*WHAT IS EXPECTED*
Repeat the lines of the data that follow, please, starting at the first and stopping after the one with "1024x733 pixels.".

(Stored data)
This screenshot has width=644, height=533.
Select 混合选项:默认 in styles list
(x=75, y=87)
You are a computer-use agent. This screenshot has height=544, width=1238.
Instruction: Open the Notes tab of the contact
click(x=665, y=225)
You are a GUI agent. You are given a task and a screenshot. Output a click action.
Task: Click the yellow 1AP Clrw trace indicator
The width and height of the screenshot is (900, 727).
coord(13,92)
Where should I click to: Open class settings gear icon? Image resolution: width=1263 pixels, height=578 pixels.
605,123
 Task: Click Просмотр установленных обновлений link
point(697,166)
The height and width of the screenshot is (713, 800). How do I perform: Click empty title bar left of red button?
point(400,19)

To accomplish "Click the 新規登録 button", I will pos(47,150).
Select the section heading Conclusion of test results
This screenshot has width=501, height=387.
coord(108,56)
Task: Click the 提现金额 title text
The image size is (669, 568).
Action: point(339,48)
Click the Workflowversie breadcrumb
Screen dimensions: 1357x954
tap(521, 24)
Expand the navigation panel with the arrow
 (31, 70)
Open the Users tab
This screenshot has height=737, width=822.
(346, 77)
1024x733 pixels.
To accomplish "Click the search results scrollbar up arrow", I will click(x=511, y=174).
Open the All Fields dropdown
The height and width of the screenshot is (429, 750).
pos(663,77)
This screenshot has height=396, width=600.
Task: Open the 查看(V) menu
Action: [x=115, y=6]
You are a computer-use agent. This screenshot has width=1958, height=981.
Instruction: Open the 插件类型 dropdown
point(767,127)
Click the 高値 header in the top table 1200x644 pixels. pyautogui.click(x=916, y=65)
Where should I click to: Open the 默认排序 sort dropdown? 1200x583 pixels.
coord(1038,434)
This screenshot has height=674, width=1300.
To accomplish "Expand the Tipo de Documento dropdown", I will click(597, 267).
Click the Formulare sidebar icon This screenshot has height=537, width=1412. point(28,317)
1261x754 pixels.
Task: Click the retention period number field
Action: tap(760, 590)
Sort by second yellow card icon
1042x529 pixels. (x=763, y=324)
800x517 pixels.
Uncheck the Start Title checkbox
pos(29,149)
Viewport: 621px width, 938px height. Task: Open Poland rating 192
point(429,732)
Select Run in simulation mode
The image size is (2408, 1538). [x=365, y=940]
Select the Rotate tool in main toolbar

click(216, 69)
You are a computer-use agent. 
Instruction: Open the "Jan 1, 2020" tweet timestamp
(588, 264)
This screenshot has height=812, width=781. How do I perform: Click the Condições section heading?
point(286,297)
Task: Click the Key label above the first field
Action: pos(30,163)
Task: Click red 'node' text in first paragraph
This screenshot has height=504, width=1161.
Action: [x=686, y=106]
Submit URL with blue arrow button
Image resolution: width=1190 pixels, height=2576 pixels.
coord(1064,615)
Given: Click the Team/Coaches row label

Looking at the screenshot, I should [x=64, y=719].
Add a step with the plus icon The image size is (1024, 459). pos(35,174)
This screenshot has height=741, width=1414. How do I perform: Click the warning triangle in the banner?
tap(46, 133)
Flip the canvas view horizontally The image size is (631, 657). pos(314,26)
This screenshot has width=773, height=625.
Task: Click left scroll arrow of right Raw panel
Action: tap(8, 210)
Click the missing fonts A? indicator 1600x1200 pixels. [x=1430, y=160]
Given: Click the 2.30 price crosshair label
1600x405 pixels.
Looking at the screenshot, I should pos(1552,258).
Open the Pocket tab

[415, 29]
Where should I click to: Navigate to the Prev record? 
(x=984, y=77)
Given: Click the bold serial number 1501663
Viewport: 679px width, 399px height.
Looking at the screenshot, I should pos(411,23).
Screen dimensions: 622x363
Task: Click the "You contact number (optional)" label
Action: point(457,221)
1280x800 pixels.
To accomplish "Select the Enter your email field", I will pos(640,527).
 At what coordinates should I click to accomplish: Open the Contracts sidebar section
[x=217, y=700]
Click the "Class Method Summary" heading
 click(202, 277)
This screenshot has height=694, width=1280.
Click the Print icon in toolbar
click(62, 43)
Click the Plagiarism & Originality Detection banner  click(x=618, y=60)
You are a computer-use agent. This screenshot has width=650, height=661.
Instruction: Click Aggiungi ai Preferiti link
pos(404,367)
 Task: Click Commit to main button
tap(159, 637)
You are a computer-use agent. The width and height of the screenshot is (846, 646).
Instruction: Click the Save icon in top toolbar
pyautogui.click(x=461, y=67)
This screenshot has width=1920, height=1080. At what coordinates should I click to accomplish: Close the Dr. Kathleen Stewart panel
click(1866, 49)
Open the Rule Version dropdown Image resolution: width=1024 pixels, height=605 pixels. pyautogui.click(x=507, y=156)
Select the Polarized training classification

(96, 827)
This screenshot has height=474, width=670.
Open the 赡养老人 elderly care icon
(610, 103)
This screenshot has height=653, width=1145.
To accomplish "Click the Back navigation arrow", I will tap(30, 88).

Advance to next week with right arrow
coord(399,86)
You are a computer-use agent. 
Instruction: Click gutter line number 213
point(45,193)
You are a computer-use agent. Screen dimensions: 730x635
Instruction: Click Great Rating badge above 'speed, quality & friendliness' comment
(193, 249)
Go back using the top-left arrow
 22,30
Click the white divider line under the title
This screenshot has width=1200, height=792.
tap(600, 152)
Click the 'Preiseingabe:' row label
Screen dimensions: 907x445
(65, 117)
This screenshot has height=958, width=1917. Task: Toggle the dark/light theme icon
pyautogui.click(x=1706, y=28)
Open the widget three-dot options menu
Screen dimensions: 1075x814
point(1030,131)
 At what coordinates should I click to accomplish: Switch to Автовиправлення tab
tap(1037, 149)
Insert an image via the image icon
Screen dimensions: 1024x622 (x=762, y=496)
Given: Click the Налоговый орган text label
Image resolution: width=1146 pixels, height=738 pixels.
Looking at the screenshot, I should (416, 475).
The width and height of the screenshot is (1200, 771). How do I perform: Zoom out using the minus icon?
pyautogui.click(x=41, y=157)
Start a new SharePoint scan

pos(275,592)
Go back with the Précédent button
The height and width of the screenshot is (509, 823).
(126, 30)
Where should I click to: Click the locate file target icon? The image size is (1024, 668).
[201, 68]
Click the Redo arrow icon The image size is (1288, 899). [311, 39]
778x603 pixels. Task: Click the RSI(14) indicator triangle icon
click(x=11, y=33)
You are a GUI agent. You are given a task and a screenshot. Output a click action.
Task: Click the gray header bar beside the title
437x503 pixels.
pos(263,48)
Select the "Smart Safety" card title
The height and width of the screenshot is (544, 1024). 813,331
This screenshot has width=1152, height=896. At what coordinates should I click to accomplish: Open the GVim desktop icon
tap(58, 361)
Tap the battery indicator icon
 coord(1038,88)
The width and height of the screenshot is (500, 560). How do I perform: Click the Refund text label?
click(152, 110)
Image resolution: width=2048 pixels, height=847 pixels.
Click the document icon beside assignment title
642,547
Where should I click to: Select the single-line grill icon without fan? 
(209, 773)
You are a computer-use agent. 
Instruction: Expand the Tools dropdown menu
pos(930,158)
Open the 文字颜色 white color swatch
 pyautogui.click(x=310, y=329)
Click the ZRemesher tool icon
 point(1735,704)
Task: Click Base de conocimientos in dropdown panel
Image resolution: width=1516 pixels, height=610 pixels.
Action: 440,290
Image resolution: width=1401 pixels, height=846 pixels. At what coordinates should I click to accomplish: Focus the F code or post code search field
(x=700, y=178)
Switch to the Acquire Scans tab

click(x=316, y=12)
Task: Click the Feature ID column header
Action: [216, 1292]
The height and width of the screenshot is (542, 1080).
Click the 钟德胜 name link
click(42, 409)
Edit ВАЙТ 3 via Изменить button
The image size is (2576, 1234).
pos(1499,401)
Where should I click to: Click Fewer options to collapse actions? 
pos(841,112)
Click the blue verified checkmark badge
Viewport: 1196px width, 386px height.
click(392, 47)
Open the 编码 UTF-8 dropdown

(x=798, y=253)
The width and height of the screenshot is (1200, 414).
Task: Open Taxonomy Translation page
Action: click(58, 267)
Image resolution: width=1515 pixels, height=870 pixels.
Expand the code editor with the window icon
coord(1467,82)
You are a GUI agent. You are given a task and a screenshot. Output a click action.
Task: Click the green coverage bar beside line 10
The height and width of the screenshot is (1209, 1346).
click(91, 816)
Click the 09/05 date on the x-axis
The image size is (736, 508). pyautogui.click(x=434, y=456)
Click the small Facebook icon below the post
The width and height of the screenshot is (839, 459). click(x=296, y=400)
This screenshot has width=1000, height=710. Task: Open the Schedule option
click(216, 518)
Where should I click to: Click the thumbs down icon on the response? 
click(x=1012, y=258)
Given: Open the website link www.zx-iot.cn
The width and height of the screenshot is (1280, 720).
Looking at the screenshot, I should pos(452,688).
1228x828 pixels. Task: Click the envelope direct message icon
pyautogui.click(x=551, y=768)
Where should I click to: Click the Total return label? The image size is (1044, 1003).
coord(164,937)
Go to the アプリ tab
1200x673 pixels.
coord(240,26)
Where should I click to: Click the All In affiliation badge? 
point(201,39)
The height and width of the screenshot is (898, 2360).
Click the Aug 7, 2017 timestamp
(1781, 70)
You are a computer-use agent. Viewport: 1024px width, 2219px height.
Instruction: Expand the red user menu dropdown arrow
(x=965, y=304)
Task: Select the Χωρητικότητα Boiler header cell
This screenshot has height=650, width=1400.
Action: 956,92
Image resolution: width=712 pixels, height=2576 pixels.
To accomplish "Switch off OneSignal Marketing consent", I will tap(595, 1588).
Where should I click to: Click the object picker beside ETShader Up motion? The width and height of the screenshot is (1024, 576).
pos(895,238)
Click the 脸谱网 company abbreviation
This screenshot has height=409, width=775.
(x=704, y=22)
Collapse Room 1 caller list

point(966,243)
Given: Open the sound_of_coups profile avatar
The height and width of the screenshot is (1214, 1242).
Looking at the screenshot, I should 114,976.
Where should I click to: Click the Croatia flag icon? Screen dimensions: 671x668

*ANSWER TO THIS PROBLEM*
This screenshot has width=644, height=533.
Select 混合选项:默认 in styles list
(x=75, y=87)
You are a computer-use agent. This screenshot has height=544, width=1238.
Instruction: Open the Notes tab of the contact
click(x=665, y=225)
You are a GUI agent. You are given a task and a screenshot. Output a click action.
Task: Click the yellow 1AP Clrw trace indicator
The width and height of the screenshot is (900, 727).
coord(13,92)
Where should I click to: Open class settings gear icon? Image resolution: width=1263 pixels, height=578 pixels.
605,123
 Task: Click Просмотр установленных обновлений link
point(697,166)
The height and width of the screenshot is (713, 800). How do I perform: Click empty title bar left of red button?
point(400,19)

To accomplish "Click the 新規登録 button", I will pos(47,150).
Select the section heading Conclusion of test results
This screenshot has width=501, height=387.
coord(108,56)
Task: Click the 提现金额 title text
The image size is (669, 568).
Action: point(339,48)
Click the Workflowversie breadcrumb
Screen dimensions: 1357x954
tap(521, 24)
Expand the navigation panel with the arrow
 (31, 70)
Open the Users tab
This screenshot has height=737, width=822.
(346, 77)
1024x733 pixels.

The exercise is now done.